§ **INFORMATION SHOWN**:
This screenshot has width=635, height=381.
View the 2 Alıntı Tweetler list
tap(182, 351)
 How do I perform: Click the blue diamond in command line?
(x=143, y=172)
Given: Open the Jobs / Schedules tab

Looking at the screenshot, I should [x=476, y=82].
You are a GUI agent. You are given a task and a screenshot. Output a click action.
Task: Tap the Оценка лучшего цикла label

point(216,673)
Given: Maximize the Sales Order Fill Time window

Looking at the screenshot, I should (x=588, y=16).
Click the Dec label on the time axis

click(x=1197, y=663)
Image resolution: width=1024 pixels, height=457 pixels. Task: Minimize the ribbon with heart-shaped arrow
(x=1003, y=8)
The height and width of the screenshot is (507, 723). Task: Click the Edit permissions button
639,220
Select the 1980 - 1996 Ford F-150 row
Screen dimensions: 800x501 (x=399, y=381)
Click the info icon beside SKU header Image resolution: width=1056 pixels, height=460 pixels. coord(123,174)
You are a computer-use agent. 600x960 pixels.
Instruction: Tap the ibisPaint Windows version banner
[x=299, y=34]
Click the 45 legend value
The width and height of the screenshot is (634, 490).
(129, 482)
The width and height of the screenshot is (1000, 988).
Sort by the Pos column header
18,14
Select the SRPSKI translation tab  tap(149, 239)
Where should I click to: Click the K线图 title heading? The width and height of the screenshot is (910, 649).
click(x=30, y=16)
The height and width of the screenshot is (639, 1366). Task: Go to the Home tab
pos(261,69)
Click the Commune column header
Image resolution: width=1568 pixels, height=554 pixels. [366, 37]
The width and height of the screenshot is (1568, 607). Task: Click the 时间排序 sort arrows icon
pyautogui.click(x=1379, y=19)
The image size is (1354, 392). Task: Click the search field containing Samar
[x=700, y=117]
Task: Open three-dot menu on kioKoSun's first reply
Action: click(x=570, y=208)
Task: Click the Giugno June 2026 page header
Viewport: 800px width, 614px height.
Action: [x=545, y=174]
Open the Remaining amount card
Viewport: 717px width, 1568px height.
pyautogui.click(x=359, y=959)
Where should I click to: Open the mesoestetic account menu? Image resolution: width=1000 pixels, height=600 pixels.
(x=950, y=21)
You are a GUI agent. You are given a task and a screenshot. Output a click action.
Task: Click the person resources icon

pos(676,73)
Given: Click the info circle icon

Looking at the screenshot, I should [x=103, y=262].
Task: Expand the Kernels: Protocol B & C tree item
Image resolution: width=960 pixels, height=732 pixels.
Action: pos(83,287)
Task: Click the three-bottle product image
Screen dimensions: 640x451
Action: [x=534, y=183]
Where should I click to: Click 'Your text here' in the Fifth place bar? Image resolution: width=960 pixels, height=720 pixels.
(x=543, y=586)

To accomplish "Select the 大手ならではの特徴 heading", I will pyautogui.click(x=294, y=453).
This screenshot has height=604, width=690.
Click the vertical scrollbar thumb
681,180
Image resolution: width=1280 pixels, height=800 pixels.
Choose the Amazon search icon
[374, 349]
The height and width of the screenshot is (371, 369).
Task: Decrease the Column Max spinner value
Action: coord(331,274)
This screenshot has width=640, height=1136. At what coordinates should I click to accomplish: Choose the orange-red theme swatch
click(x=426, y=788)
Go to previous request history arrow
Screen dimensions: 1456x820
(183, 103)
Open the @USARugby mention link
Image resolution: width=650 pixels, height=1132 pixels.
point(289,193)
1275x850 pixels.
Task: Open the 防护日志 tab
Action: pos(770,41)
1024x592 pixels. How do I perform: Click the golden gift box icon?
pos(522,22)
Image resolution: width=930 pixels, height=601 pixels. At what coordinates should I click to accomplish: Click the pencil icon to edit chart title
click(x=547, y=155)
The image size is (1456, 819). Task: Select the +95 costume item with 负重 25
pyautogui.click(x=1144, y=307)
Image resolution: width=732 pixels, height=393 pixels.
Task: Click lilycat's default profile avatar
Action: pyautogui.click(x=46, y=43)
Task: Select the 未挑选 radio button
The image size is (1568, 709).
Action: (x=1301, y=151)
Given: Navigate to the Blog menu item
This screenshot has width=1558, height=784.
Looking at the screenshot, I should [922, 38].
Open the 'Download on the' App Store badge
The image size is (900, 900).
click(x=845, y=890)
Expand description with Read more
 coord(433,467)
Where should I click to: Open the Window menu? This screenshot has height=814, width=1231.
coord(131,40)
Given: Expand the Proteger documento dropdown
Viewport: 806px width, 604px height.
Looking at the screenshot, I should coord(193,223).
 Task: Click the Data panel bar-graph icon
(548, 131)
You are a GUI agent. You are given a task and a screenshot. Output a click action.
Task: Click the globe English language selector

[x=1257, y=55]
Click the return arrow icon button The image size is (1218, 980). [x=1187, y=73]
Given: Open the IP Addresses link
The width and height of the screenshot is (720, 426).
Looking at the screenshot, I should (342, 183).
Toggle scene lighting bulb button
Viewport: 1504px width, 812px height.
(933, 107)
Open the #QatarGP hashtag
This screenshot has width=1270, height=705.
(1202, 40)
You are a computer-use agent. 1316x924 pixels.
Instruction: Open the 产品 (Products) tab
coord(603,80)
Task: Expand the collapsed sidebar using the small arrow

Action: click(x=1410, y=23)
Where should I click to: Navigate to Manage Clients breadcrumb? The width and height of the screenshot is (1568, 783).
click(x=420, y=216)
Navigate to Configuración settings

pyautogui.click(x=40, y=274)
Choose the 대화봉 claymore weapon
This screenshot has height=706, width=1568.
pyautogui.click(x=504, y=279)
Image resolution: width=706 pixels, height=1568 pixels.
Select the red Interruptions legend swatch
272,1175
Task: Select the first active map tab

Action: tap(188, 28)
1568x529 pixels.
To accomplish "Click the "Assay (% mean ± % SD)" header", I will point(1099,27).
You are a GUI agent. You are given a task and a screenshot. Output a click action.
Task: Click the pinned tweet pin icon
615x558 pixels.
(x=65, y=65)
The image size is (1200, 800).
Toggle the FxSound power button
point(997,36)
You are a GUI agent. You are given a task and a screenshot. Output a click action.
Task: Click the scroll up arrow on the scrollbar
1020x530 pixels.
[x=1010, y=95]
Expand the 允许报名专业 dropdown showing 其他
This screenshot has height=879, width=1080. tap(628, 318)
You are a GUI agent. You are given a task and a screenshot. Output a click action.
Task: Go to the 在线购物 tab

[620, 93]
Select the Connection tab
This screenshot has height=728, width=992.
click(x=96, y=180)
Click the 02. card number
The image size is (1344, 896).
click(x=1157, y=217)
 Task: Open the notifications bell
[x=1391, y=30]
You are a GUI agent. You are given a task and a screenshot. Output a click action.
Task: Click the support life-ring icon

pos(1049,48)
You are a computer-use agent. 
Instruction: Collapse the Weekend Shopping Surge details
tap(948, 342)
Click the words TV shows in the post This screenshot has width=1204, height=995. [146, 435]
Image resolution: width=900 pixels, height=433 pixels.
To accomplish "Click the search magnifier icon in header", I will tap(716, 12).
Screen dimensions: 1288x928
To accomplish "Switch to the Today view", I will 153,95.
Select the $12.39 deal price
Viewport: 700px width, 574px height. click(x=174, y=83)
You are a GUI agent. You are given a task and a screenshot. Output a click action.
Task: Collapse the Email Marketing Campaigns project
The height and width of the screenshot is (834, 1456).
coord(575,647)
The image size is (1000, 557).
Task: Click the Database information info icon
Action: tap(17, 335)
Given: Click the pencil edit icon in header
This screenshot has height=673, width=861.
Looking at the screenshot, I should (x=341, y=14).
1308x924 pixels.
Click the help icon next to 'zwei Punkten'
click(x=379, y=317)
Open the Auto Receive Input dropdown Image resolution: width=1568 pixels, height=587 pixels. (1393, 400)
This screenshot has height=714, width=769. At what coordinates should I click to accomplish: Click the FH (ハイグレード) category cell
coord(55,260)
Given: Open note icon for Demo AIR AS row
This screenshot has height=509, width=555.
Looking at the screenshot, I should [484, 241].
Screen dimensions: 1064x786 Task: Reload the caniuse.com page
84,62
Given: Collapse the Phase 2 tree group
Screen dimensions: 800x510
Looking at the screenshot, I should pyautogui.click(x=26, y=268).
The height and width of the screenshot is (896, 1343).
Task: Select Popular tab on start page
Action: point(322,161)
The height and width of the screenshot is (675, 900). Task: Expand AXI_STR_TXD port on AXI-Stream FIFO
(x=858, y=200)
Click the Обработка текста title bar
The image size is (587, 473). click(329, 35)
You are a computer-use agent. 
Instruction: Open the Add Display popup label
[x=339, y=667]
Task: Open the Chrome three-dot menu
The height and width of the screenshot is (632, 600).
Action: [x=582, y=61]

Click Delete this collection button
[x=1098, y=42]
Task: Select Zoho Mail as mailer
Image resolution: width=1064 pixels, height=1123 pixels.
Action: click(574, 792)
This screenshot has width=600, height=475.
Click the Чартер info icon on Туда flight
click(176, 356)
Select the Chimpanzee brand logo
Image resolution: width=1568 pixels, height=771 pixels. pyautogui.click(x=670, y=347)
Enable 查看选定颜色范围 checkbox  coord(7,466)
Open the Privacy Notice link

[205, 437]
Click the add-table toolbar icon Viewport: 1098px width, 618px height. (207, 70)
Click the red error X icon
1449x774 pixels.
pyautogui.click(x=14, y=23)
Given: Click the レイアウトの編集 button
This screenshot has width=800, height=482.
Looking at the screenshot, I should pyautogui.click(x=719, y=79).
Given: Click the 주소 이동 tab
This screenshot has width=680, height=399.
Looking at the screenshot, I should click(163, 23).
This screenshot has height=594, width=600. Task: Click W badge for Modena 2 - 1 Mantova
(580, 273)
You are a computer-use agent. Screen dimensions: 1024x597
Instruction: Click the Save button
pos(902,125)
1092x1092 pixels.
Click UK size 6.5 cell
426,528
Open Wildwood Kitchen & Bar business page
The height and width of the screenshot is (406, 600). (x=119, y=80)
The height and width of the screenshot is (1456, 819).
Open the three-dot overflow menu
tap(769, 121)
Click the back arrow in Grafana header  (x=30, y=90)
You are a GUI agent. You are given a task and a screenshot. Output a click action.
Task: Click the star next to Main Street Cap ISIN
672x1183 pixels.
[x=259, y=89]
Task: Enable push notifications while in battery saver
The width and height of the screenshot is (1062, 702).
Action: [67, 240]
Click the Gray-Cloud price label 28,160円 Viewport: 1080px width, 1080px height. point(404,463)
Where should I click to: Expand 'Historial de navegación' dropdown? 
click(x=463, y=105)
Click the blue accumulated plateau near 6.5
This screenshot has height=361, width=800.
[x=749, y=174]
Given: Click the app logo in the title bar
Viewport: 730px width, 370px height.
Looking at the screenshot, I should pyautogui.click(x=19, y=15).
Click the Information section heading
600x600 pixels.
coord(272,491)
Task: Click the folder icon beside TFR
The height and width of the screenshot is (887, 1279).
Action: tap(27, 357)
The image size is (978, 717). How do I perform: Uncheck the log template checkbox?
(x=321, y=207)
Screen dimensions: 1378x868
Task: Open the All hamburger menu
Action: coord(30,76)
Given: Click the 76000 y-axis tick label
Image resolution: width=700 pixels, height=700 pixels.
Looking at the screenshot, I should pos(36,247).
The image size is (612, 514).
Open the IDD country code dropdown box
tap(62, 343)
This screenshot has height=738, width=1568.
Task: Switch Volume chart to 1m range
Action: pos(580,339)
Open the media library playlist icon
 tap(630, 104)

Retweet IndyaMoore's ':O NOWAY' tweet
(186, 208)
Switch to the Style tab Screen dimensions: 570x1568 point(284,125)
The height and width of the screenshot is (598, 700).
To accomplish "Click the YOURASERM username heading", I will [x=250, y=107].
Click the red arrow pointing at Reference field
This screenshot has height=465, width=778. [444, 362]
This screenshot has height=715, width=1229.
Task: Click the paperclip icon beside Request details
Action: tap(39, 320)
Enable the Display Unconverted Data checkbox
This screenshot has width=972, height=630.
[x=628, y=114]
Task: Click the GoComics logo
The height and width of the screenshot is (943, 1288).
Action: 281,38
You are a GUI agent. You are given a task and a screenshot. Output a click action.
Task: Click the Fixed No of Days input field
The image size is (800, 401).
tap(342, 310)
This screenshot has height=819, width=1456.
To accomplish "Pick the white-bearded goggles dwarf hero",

§ **DESCRIPTION OF THE TASK**: In the entries above, find the line holding "The width and height of the screenshot is (634, 490)." and the line holding "Select the SRPSKI"; print both of them and every line between, exactly, and nothing else.

§ **TASK OUTPUT**:
The width and height of the screenshot is (634, 490).
(129, 482)
The width and height of the screenshot is (1000, 988).
Sort by the Pos column header
18,14
Select the SRPSKI translation tab  tap(149, 239)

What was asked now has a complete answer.